Exercise material
━━━━━━━━━━━━━━━━━━━━━━━━━━━━━━
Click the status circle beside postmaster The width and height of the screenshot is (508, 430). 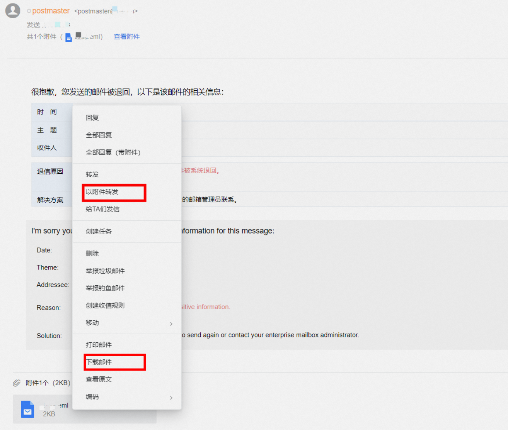[x=29, y=11]
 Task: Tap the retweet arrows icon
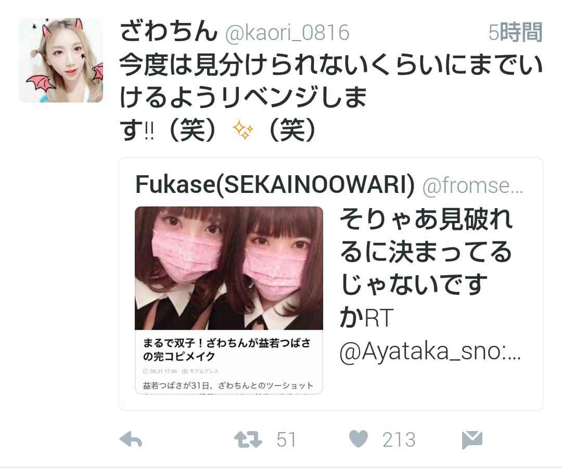[248, 440]
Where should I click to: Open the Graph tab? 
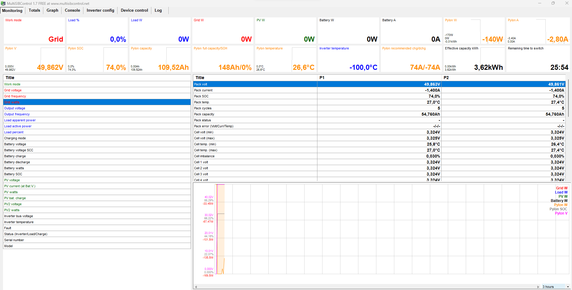click(x=52, y=10)
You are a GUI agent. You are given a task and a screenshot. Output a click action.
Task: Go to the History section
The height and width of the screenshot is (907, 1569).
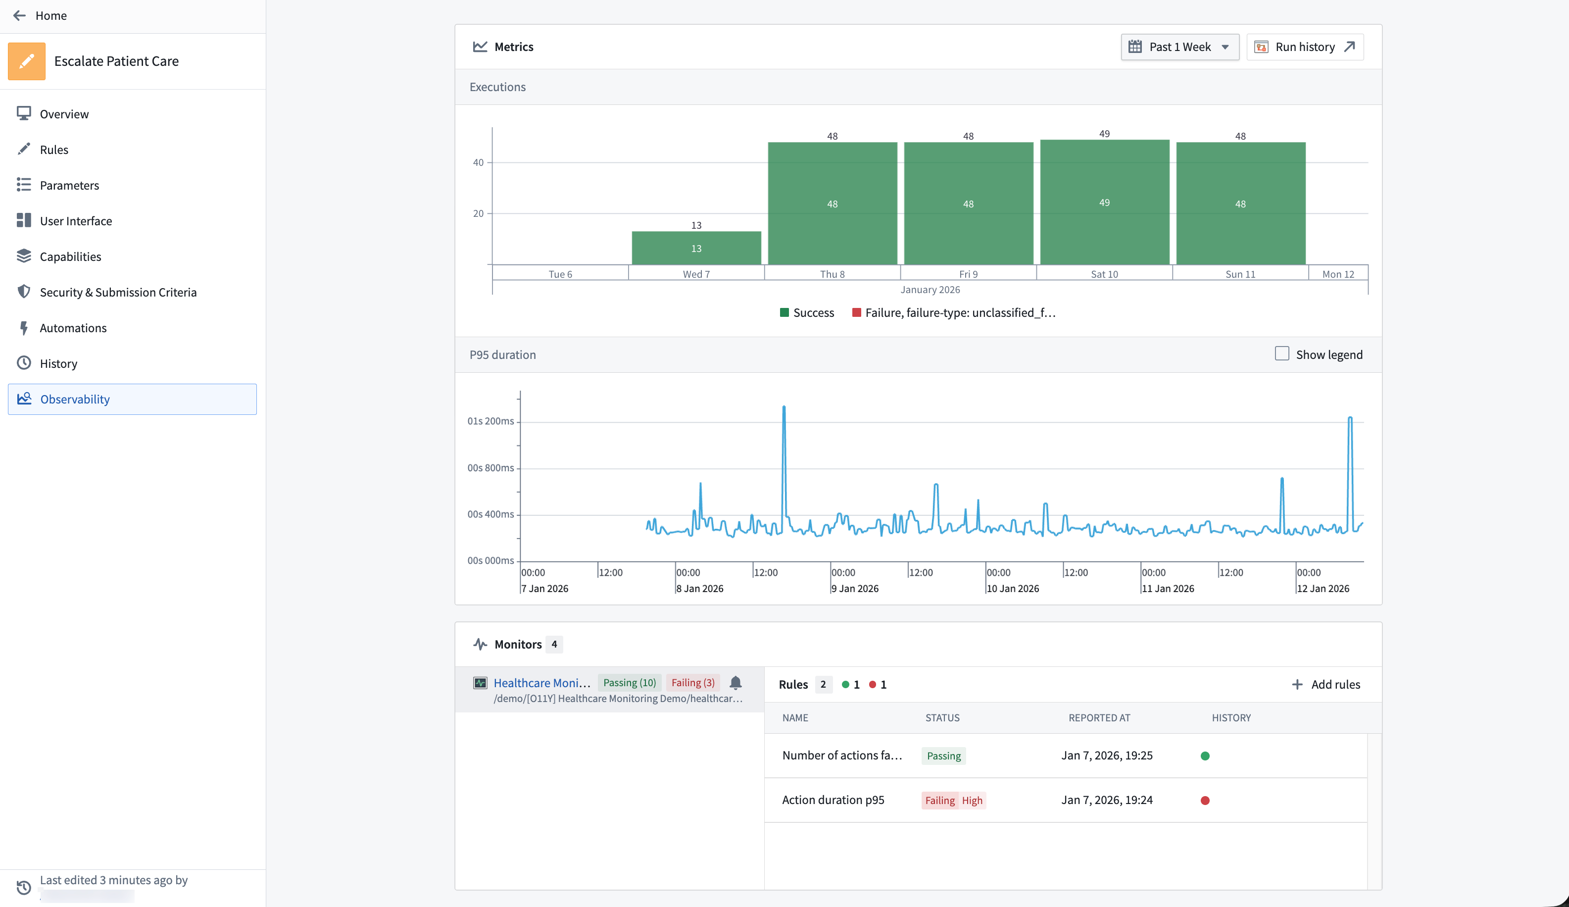coord(58,363)
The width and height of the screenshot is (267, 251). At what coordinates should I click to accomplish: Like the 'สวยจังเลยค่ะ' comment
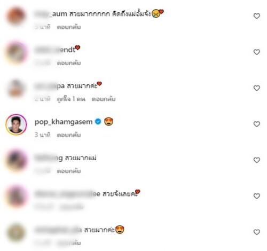click(x=257, y=196)
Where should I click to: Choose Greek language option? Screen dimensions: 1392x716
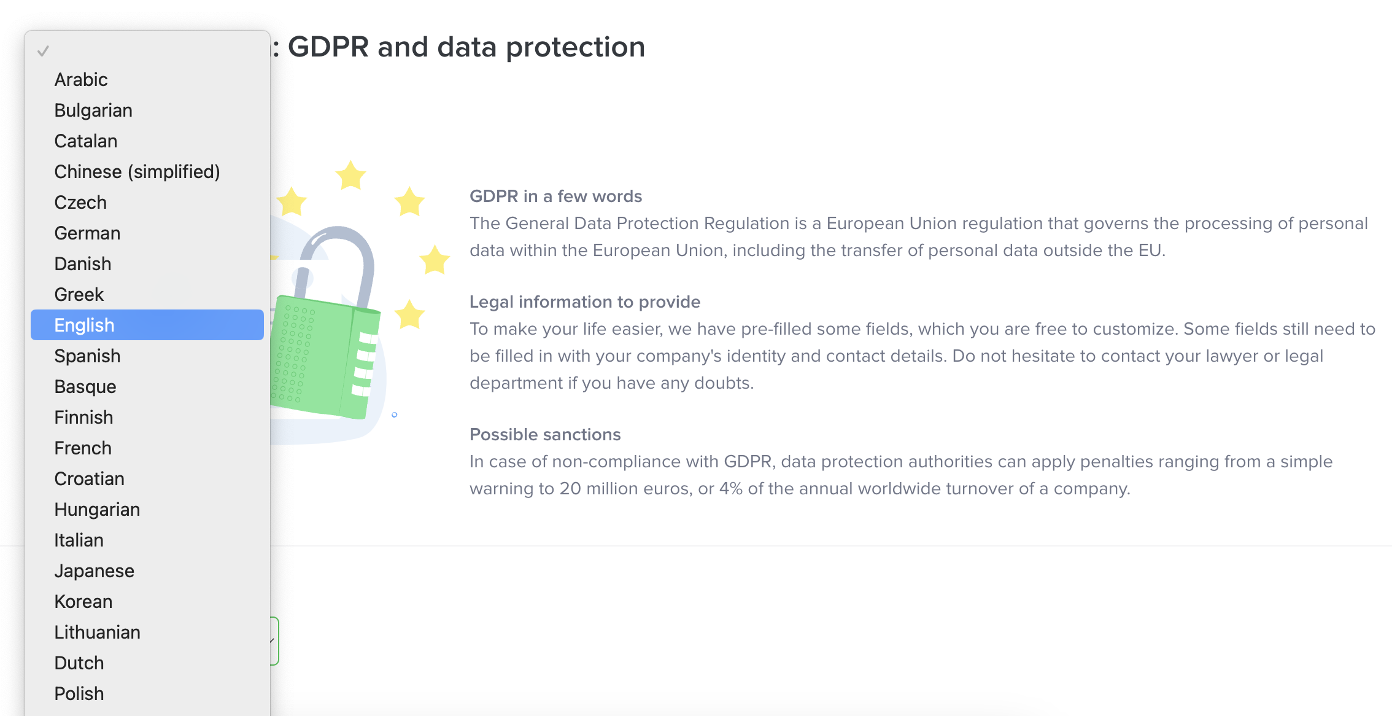pos(79,295)
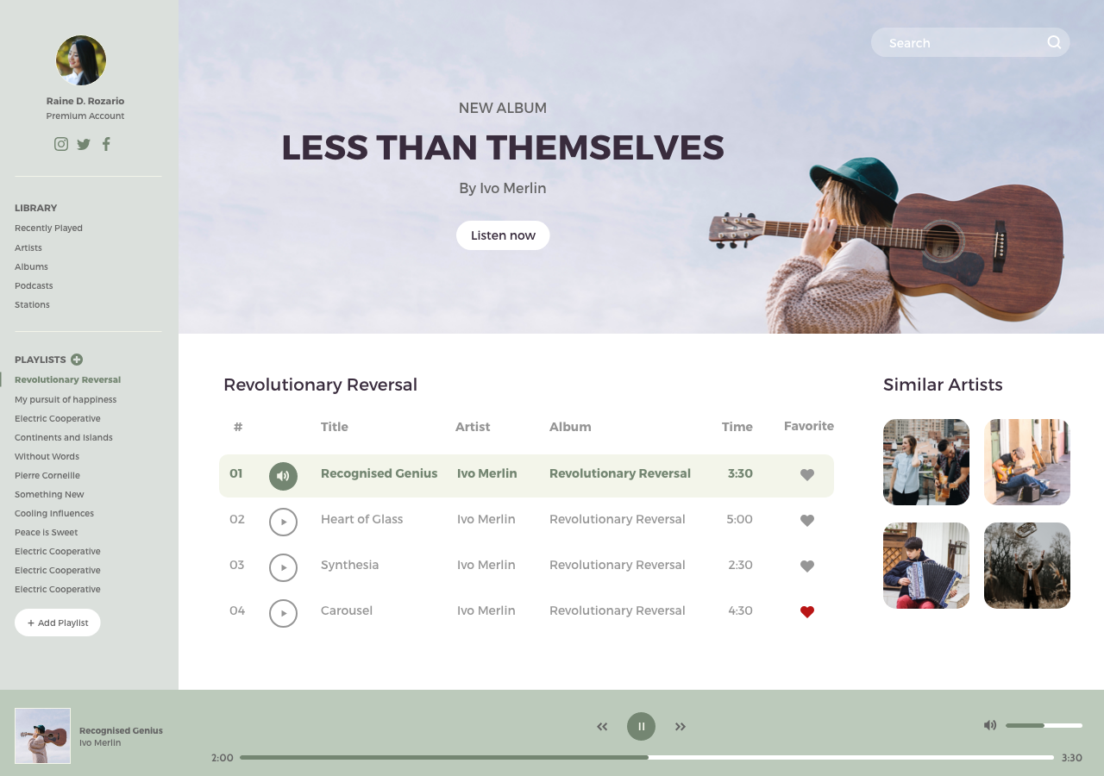The width and height of the screenshot is (1104, 776).
Task: Click the Listen now button
Action: click(x=503, y=235)

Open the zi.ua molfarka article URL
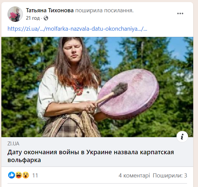(77, 29)
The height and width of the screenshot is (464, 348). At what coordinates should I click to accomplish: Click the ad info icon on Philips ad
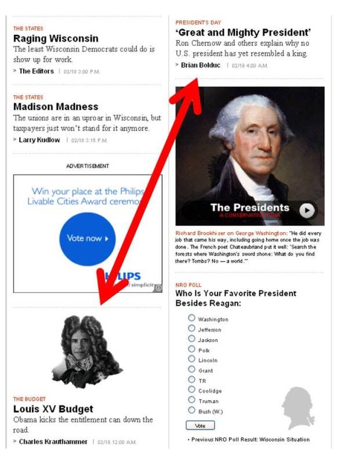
━━━━━━━━━━━━━━━━━━━━━━━━━━━━━━
Aim of the exercise
Please pull out every line of the listing above that contains the word "what", copying each one in full. Matching is case-sensitive.

Full response
The width and height of the screenshot is (267, 251). At what coordinates should I click to accomplish: Like the 'สวยจังเลยค่ะ' comment
The height and width of the screenshot is (464, 348). At what coordinates should I click to accomplish: Click the ad info icon on Philips ad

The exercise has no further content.